Neue OZ: Kommentar zu Literatur
Grass
Geburtstag
Osnabrück (ots)
Gestritten und gelitten
Günter Grass darf nicht als Denkmal bewundert, er muss selbst wie ein Roman gelesen werden. Denn der Autor, der wie kein zweiter Schriftsteller seine Rolle als moralische Instanz entworfen hat, verkörpert in Wirklichkeit, was er kritisiert, die Geschichte Deutschlands mit ihren Defiziten und Möglichkeiten. Grass ist ärgerlich in seinen Irrtümern, groß in seinen Geschichten. Er hat gefehlt, als er sich allzu spät an seine Vergangenheit als blutjunger SS-Soldat erinnerte. Er hat aufgeklärt, als er mit der "Blechtrommel" ein deutsches Jahrhundertbuch verfasste.
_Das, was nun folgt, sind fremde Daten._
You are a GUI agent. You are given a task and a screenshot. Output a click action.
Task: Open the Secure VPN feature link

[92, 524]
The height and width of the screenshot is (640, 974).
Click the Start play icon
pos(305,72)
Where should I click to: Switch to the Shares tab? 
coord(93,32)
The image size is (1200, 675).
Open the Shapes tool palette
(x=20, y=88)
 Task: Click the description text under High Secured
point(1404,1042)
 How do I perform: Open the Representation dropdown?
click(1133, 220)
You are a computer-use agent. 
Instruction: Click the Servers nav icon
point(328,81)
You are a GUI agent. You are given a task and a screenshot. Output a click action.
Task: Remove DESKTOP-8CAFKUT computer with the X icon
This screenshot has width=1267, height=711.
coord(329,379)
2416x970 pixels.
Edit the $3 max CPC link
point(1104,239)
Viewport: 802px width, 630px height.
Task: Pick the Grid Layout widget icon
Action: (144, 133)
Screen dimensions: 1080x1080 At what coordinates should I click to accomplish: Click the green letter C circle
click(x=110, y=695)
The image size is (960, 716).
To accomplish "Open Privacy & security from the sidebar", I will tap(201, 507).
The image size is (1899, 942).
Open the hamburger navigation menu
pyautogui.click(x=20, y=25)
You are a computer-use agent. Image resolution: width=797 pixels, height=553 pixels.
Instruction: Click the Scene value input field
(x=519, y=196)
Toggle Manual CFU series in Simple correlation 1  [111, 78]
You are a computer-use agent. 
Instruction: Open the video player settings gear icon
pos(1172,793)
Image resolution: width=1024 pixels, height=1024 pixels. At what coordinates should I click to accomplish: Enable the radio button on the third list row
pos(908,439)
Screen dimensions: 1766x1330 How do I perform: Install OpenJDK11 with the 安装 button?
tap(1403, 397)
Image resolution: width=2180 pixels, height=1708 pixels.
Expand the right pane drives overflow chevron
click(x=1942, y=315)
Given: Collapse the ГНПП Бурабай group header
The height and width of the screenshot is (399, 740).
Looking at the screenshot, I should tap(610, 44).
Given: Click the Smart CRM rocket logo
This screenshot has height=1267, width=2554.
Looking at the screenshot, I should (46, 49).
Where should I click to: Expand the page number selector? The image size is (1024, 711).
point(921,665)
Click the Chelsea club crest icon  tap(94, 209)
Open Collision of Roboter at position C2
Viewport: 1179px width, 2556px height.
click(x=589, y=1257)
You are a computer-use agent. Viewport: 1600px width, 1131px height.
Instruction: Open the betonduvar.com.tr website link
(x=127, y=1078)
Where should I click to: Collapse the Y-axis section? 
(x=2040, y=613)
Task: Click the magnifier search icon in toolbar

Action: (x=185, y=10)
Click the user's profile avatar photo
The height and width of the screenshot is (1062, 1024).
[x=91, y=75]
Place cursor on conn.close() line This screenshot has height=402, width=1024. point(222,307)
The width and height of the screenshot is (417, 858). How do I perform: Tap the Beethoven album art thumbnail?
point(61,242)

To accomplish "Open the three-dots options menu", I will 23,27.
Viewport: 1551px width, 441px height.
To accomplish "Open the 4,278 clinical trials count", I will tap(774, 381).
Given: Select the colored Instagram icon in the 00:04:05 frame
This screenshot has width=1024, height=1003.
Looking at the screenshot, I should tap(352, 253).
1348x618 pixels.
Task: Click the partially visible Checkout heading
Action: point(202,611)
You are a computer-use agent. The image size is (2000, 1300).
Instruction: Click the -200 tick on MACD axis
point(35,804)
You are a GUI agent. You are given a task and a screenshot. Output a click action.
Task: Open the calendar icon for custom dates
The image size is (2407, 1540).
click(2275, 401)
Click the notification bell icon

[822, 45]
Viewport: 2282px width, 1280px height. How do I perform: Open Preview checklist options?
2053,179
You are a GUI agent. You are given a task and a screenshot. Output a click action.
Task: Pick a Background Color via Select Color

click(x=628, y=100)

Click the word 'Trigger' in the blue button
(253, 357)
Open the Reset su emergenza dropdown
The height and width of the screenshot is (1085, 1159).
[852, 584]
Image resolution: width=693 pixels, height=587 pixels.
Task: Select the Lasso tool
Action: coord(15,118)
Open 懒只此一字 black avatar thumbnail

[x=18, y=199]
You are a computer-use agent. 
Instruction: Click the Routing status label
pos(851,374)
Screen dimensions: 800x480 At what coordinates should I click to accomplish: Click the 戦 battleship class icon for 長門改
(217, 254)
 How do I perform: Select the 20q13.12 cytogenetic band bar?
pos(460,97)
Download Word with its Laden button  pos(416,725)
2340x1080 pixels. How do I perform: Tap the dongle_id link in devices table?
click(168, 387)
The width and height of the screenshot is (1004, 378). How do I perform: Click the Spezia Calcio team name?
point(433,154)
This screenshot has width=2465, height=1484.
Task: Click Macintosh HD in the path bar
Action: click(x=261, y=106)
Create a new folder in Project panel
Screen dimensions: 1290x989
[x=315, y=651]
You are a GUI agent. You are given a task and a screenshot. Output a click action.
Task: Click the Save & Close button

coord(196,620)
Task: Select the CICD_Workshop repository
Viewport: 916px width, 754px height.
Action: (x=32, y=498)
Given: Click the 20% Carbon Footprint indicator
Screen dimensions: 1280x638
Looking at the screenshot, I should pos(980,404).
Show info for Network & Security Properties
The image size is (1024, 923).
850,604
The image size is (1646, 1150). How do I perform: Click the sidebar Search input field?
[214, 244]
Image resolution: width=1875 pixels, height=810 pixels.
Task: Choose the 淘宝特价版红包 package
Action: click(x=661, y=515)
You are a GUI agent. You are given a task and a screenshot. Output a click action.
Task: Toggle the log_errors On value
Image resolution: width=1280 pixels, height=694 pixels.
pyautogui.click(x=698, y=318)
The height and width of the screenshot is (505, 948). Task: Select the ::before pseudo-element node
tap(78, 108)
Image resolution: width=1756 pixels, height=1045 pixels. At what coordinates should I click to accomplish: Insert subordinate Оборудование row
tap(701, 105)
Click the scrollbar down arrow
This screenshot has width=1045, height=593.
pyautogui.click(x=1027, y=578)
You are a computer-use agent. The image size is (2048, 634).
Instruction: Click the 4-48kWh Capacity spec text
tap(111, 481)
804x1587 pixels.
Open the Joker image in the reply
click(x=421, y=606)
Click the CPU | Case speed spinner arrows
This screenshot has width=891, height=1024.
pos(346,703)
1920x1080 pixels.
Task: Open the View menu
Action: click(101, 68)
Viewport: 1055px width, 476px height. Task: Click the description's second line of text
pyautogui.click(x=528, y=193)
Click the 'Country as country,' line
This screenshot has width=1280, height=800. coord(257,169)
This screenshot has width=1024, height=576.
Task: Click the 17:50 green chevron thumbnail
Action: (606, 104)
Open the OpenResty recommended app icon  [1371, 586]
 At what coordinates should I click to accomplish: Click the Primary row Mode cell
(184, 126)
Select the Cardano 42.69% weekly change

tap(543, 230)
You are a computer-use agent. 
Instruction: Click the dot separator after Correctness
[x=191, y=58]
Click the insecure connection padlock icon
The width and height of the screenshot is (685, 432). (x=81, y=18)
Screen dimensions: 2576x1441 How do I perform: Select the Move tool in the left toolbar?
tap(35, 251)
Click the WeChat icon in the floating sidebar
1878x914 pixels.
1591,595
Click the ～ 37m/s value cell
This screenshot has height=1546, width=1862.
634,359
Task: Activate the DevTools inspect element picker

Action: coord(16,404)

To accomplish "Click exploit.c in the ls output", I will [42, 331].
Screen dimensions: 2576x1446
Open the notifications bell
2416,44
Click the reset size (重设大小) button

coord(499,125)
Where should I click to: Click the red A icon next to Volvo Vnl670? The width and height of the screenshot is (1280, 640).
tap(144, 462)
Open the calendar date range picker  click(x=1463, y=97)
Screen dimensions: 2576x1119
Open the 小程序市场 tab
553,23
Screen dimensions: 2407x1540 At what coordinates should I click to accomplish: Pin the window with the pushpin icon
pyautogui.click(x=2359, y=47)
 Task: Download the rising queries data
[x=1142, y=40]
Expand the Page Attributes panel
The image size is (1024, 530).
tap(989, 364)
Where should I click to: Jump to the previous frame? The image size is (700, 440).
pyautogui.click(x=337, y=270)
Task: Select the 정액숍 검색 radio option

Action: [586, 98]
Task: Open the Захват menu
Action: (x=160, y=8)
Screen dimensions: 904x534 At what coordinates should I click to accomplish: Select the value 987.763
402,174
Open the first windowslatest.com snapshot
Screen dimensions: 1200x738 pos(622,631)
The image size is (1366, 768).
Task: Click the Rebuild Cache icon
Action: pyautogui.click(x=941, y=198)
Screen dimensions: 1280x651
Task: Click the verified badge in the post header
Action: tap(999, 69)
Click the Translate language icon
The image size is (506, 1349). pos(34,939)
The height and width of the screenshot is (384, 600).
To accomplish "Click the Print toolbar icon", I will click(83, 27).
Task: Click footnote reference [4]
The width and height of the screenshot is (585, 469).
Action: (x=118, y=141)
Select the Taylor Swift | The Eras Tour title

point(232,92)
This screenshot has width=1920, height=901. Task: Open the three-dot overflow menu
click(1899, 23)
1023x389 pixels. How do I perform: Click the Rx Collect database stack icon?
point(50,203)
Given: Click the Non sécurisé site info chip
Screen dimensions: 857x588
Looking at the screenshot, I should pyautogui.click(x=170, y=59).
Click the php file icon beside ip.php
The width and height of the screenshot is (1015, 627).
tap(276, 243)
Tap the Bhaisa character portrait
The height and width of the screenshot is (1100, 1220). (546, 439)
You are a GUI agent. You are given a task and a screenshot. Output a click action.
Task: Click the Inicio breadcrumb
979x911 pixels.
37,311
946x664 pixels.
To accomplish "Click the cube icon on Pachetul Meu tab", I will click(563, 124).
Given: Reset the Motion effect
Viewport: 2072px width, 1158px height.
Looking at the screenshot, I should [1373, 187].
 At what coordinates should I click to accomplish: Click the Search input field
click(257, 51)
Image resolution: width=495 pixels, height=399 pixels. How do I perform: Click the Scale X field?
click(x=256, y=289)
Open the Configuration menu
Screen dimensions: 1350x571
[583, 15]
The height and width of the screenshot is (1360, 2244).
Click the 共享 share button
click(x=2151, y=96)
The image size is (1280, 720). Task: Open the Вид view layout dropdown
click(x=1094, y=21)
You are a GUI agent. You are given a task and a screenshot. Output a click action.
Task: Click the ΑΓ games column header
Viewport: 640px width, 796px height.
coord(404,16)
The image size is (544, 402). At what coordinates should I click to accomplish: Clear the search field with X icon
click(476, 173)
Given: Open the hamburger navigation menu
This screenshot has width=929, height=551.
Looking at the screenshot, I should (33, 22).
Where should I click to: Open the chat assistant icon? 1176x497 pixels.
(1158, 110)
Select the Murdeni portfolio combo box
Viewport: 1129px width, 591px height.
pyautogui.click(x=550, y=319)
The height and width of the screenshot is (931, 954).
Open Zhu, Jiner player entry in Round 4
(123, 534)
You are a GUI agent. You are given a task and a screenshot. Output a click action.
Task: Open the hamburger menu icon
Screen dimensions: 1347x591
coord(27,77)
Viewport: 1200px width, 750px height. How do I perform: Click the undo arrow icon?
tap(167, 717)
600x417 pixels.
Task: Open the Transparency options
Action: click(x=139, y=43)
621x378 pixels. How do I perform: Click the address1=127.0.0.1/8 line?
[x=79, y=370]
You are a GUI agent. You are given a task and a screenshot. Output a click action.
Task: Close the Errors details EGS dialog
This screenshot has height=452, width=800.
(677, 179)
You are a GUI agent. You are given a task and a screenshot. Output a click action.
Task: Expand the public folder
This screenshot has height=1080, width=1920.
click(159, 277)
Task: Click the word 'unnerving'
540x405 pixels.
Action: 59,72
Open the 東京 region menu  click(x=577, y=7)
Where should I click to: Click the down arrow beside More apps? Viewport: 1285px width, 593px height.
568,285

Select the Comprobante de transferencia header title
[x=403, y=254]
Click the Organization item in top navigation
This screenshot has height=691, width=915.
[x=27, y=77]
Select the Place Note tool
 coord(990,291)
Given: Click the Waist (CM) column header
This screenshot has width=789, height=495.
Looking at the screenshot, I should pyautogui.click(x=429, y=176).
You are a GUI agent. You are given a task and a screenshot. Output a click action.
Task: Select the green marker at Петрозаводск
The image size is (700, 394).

Grass hat gestritten und gelitten, gewagt und gehofft. Er hat die deutsche Geschichte der letzten Jahrzehnte nicht nur erzählt und kommentiert, er hat sie auch durchkämpft. Über Grass mag man sich ärgern, an Grass mag man sich freuen. Was bleibt, ist der Repräsentant, nicht als entrückte Figur, sondern als Mensch mitten unter uns. Herzlichen Glückwunsch, ihm und uns!